I was struggling, because Daisy doesn’t quote him, exactly what she was complaining about in Geof’s view. Unless it was referring to this:
If so, I am sure no one, or at least very few, people believe that all Catholics are Nationalists and all Protestants are Unionists, but I bet we wouldn’t be far of the mark if we said that the majority in each community think that way.
On top of that there must be many these days who are atheist and therefore blur the situation anyway. Thus Carson’s view that Home Rule means Rome Rule would be irrelevant to such people, especially as the Republic is much more secular (thanks to the excesses of the Catholic church itself) these days.
I would be interested to know, Daisy, why you and your family seemed to have been so seriously targeted by both sides of the ‘divide’.
I imagine that even now for some people a mixed marriage is perceived as an affront a betrayal and a threat, I was at school in Scotland with girls from Norn Iron who would say quite seriously that ‘you can tell them by their eyes’ (‘them’ being catholics) - some had lost family members because living in Strabane or Holywood doesn’t necessarily put you out of harm’s way, eg the great-uncle of one of my school friends was blown up in his boat, and then there are the army people to add in - and of course therenare people who’see it as being in their interest to keep trouble alive as a cover for their nefarious activities (Slab Murphy). Dogma and ideology terrible.
I struggled to see what she meant too David, both in terms of specifics and her general disparagement of the whole discussion - eg. “those above who think they are familiar with the intricacies and peculiarities of this part of the world”.
In terms of my particular posts there seem to be 2 issues:
The idea that NI protestants tend to identify more with the UK (and catholics with Ireland); and
The idea that NI is closer geographically, culturally, etc, to Scotland than it is to England.
She rightly points out that these are generalisations - which of course they are - but I still for the life of me can’t see the problem with this, or with the truth - as generalisations - of both points.
I ran this by all the Irish people in my email address book yesterday as a matter of interest - so far none of them can see the problem either!
Daisy I’ve grasped the nuances since the seventies and frankly I’m fed up with the nuances. I also grasp the facts. NI is a tiny, tiny little dot with 1.8 million people and yet through the malign and continuing efforts of headbangers of both traditions it has and continues to waste an incredibly disproportionate amount of time, money and effort.
I wanted a hard border in the seventies, let them get on with it I thought. After the Brexit result I wanted a hard border, let them get on with it I thought. I still want a hard border.
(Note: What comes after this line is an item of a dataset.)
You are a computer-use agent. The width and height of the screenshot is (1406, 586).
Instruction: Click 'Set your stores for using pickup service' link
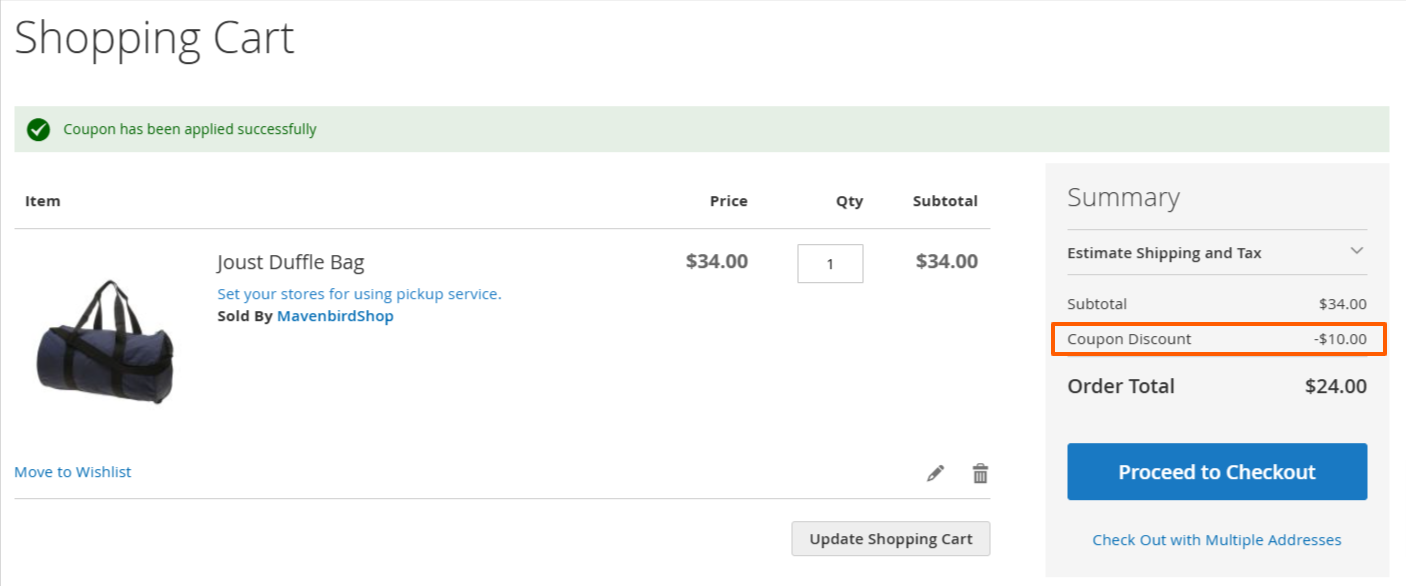click(x=359, y=294)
Notwithstanding that I like the people of NI and that the vast majority want a quiet, peaceful, prosperous life, as long as they keep electing fundamentalist lunatics (of both flavours) to Stormont and Westminster (the nationalist ones don’t even take their seats) I want no part of them.
A hundred years is enough, sort yourselves out and come back when you have is my message
We all hoped Geof that looking at the bigger picture, “we’re all in Europe now” would blur the lines between North and South and undermine the headbangers in the Unionist and Nationalist camps. Well, I suppose it did to a degree but it’s all over now
It would be interesting to know the result of referendum held on the British mainland that asked whether the population wanted NI to remain part of UK.
I am sure that question will occupy the future historians and will needless require 1000’s of pages of analysis.
The most likely explanation is that a bunch of politicians and wealthy individuals exist(ed) who simply hate the EU on some ill defined principle (probably that we weren’t in charge), although they seemed not to understand it, nor the benefits to the UK and our position in the global political landscape, or international trade very well but their grievances have been the source of disquiet in the Tory party for years (John Major’s “bastards”).
One of the things they seemed to believe was that the hated EU was so dependent upon British membership that it would collapse without us (the putative benefits to us were that we would then forge a new Europe with us at the helm - I have a feeling I’ve heard that somewhere before.
There then followed several miscalculations by Cameron - including alienating himself from EU groups, going cap-in-hand to the EU for something he would never get (curbs on FoM) and ultimately the referendum.
Meanwhile all this was going on at a time when it turned out that a certain vein of public opinion is even easier to swing via social media than it ever was by the right wing media. Add in a badly fought remain campaign (it was uphill work, but that does not excuse the mistakes).
I actually think no group that supported Brexit has got a clear benefit, but so many have and will suffer because of it.
Yes - UKIP and subsequently the Brexit Party were eating Tory votes (and the odd Tory MP too).
I view Johnson as an empty buffoon - but there is a sense in which the actions of people like Gove were rational:
there is a misguided but intellectually coherent and long-standing line of thought on the political right around ‘deregulation’ that is actually incompatible with EU membership, because the European Social Model (as opposed to the US) absolutely requires a lot of regulation; and
the Tory Party would probably have been electorally destroyed for a generation by the split in right-wing voting had it not ultimately embraced brexit.
Brexit was indeed pointless from our perspective, but I can quite see how it appeared right on point to Tories once UKIP etc gained traction.